I responded originally because it seemed you give the Chinese kind of a moral responsibility for the current situation in the US. Besides that the mercantilist policy has elevated hundreds of millions of Chinese out of poverty, this was an opportunity - a risky one, but still - to make large investments into the future with low interest rates and low inflation at the same time in the US. And it were not only private people who borrowed the money, but as well the gov, which obviously believes, that the future lies in a superior military. Without Chinese financing, the wars in Iraq and Afghanistan would be much more painful for the US tax payer. And to use this oppurtunity that way, was a decision made in the US, not in China. Der Amerikaner ist die Orchidee unter den MenschenVolker Pispers
And of course, there are the capital flows still ongoing, even if not as great as in the earlier years of the decade, where Euro-zone based companies buy out Euro-zone assets owned by US-based companies ... that is a capital flow into the US, but rather than being based on any assessment of the long term appeal of the US as an investment proposition, is rather a legacy of past overseas investment by US firms.
On the moral responsibility of the Chinese government ... consequences for internal imperialism policies in Tibet, Inner Mongolia, Xinjiang ... that would be moral responsibility. Impact of a neo-mercantalist currency policy to export unemployment to a nation whose ruling elite seems positively eager to import unemployment ... given the vulnerability of many of those hardest hit, there's a clear moral responsibility there, but its hard to see how it can be laid at the feet of the Chinese. I've been accused of being a Marxist, yet while Harpo's my favourite, it's Groucho I'm always quoting. Odd, that.
its not like "no economic theory can cope with it", but rather that the economic theory that can cope with it has low social standing within the profession and therefore has relatively few people exploring its implications, bringing it up to date to the evolution of domestic economies and the international order, etc.
Thanks Bruce. Suspicions confirmed on that one! I could never understand the Neo-Liberal line that Keynes' General Theory was based on a closed national economy and therefore had to be abandoned in "our new modern era of cleptocracy" woops, "of globalization." I couldn't understand why it couldn't be recast into a larger model and some effective accounts taken for the effects of international trade.

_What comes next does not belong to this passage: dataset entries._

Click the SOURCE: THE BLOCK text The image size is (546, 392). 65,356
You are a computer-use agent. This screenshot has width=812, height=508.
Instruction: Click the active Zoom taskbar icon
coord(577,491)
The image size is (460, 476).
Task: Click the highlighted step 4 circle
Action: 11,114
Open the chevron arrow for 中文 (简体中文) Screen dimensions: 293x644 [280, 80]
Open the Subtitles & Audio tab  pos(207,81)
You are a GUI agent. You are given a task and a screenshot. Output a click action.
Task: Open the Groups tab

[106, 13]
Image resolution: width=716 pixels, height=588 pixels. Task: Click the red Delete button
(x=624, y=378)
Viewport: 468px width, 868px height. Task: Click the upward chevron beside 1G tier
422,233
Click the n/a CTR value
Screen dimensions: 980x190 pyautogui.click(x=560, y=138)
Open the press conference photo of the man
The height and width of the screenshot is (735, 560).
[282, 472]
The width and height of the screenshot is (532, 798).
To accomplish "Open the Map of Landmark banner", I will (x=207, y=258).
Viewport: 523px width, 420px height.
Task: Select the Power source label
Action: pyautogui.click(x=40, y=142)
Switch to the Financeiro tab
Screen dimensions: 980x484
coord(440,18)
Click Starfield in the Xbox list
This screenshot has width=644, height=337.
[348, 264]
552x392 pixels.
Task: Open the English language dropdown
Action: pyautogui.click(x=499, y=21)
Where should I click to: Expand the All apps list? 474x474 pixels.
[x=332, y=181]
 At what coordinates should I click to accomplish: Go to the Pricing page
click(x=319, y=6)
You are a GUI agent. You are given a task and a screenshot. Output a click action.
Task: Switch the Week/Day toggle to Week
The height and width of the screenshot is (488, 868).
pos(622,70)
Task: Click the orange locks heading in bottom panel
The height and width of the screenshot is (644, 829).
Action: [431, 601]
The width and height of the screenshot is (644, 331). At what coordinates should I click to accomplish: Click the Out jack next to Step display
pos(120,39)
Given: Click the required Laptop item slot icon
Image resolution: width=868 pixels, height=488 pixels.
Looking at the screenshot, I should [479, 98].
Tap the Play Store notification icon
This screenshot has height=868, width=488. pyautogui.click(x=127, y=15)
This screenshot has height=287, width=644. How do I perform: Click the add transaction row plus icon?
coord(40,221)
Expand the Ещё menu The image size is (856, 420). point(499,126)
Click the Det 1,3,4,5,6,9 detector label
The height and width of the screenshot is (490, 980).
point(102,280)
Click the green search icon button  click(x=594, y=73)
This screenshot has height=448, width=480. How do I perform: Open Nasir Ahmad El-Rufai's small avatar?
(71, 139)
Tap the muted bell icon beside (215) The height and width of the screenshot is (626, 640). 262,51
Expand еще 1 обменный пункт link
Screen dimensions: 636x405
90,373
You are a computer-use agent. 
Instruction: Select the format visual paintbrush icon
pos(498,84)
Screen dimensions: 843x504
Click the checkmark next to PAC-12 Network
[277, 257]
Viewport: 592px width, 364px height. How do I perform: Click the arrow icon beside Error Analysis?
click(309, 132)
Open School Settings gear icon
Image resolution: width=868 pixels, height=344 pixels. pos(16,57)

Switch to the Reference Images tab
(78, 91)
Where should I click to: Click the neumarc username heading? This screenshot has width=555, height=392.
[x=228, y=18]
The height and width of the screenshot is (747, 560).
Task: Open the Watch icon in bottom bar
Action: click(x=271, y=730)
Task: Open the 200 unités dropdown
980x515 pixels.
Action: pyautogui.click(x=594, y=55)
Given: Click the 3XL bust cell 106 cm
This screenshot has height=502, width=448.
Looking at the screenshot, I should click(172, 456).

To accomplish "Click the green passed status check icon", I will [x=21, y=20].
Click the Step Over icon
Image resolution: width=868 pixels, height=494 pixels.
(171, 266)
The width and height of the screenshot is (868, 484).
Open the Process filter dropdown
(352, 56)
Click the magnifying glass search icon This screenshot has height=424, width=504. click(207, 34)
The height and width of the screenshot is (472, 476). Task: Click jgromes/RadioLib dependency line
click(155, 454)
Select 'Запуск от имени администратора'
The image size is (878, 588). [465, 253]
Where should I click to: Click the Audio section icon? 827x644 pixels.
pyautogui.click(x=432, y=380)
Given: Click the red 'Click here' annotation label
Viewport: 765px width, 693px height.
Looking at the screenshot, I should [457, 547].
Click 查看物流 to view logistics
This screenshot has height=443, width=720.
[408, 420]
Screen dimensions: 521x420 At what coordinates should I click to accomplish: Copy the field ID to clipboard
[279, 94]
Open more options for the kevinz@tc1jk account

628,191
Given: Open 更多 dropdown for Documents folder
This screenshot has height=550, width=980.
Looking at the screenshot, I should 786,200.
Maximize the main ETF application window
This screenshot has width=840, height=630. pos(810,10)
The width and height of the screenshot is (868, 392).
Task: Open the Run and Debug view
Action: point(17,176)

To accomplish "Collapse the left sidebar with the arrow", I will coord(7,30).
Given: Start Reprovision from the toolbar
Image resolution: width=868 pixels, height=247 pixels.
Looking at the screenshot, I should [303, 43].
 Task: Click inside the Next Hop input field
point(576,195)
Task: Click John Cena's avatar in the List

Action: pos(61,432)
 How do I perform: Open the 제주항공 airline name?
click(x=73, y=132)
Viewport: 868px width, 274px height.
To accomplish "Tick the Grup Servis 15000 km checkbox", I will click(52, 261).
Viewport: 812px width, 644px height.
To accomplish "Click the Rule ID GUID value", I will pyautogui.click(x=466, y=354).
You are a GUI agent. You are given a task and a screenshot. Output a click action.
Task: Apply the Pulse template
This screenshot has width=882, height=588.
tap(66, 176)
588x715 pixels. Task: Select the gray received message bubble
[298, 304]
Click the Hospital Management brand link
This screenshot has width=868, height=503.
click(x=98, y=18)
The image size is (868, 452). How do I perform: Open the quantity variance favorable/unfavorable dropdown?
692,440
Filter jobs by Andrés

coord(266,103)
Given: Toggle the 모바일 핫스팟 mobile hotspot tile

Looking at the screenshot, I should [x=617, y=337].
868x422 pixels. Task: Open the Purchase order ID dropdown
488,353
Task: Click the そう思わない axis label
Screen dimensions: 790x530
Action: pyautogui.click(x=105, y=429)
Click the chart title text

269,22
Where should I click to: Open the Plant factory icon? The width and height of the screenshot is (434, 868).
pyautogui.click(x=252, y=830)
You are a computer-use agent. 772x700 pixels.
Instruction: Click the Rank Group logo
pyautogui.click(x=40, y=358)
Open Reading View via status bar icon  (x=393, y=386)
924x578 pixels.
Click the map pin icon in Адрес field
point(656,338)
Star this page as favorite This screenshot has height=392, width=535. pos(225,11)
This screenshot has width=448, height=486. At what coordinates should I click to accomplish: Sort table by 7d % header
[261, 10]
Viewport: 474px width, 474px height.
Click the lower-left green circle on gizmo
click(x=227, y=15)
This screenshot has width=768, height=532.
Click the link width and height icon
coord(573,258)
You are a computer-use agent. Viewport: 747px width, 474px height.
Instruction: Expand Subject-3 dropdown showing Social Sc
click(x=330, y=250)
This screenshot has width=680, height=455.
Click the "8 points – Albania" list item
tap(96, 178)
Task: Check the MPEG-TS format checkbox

But then I have never disciplined myself to attempt to really understand Keynes. Perhaps I should try. "It is not necessary to have hope in order to persevere."
That is, if Samuelsonian economics is considered to somehow be an "updated, upgraded" Keynesian economics rather than considered to be a bastardized, watered down Keynesian economics, then there is no need to go back and read the original to "know" that the limitations of Samuelsonian economics are automatically also the limitations of the General Theory.
But in reality, most of the shackles in Samuelsonian economics were put in place in order to try to marry a Keynesian macroeconomics with an incompatible neoclassical microeconomics ... Samuelson seems to be, after all, the economist that Joan Robinson was referring to in her of-repeated aphorism, "converted against their will, is unconverted still". I've been accused of being a Marxist, yet while Harpo's my favourite, it's Groucho I'm always quoting. Odd, that.
The whole Samuelsonian system of putting a watered down version of mechanical Keynesian economics on a foundation of neoclassical microeconomics ... it doesn't hang together, but it was a convenient political compromise within economic departments at the time. Keynesian economics had too much prestige to ignore, and relying on Samuelsonian rather than General Theory macroeconomics meant that there seemed to be no need to fight with the neoclassicals over micro.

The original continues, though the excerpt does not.